- Theatrical release poster by Robert Tanenbaum
- Directed by: Charles Bail
- Written by: William Tennant Max Julien
- Produced by: Run Run Shaw / Bill Tennant
- Starring: Tamara Dobson Stella Stevens Tien Ni [Fr; zh] Norman Fell
- Cinematography: Alan Hume
- Edited by: Willy Kemplen
- Music by: Dominic Frontiere
- Production companies: Harbor Productions Shaw Brothers Warner Bros.
- Distributed by: Warner Bros. Pictures
- Release date: July 11, 1975;
- Running time: 96 minutes
- Country: United States
- Language: English
- Budget: $3.6 million

= Cleopatra Jones and the Casino of Gold =

1975 film by Charles Bail

Cleopatra Jones and the Casino of Gold is a 1975 American action-adventure film directed by Charles Bail and starring Tamara Dobson as Cleopatra "Cleo" Jones, Stella Stevens, Tien Ni and Norman Fell. The film is a sequel to the 1973 action film Cleopatra Jones.

==Plot==

The story begins with two government agents, Matthew Johnson and Melvin Johnson, being captured by the "Dragon Lady" (Stella Stevens). Cleopatra Jones then travels to Hong Kong to rescue the agents. Jones pairs up with Mi Lin-fong (Tien Ni) and ends up in the Dragon Lady's casino, which, in actuality, is the headquarters for her underground drug empire. Jones and Mi use their combat skills to battle the Dragon Lady's henchmen and rescue the agents.

==Cast==
- Tamara Dobson as Cleopatra Jones
- Tien Ni as Mi Lin-Fong (credited as Tanny)
- Stella Stevens as Dragon Lady
- Norman Fell as Stanley Nagel
- Albert Popwell as Matthew Johnson
- Caro Kenyatta as Melvin Johnson

==Background==
Max Julien, author of the source story for and a co-producer of the film's predecessor Cleopatra Jones, refused to participate in the production, and instead got token credit for the story and script having been "based on characters created by" him.

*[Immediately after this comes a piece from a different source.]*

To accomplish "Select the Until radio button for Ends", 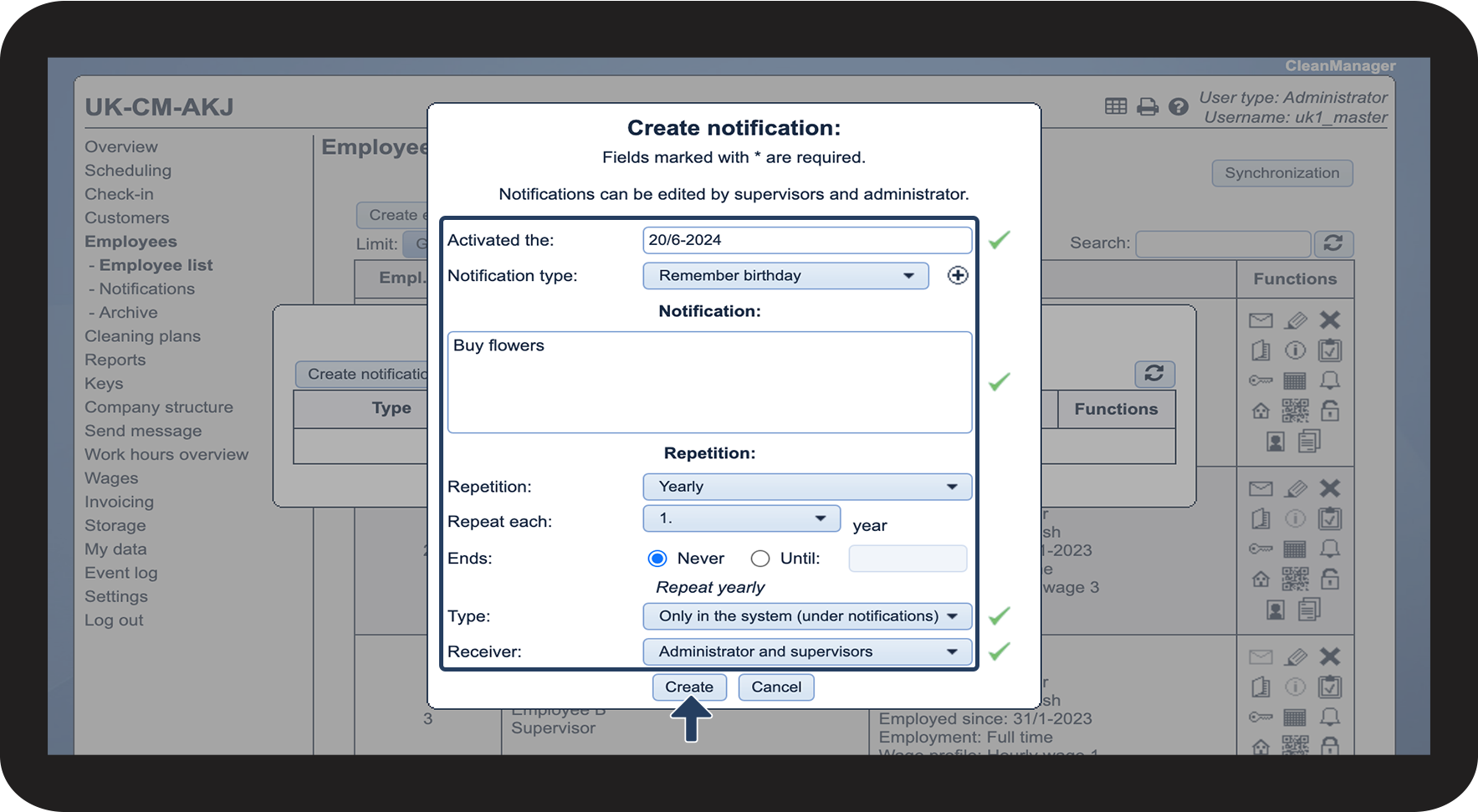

J. J. Johnson produced the soundtrack for the movie; using oriental music with jazz, bass and strings to "invoke an exotic aura." Tamara Dobson, who was 6 feet 2 inches tall, was certified the tallest leading lady in film by the Guinness Book of World Records when she portrayed the character, Cleopatra Jones, in both films.

==Reception==
Film critic Roger Ebert wrote "there's an incredible variety of action, none of it too gruesomely explicit, and Cleo finds time between machine gun bursts to warn one of the kids that he's no Evel Knievel. She's no James Bond, either, but the movie's not bad in a silly sort of way.

Verina glaesner of the Monthly Film Bulletin stated, "with little to do between shoot-outs and bouts of martial-arts action, the title character is effectively reduced to a joke." Film critic Vincent Canby wrote, "it is a trashy black exploitation movie that denies the large, beautiful, and overwhelming presence of Miss Dobson, whose real sexuality is denied by her movie costumes that seem to have been designed by a female impersonator."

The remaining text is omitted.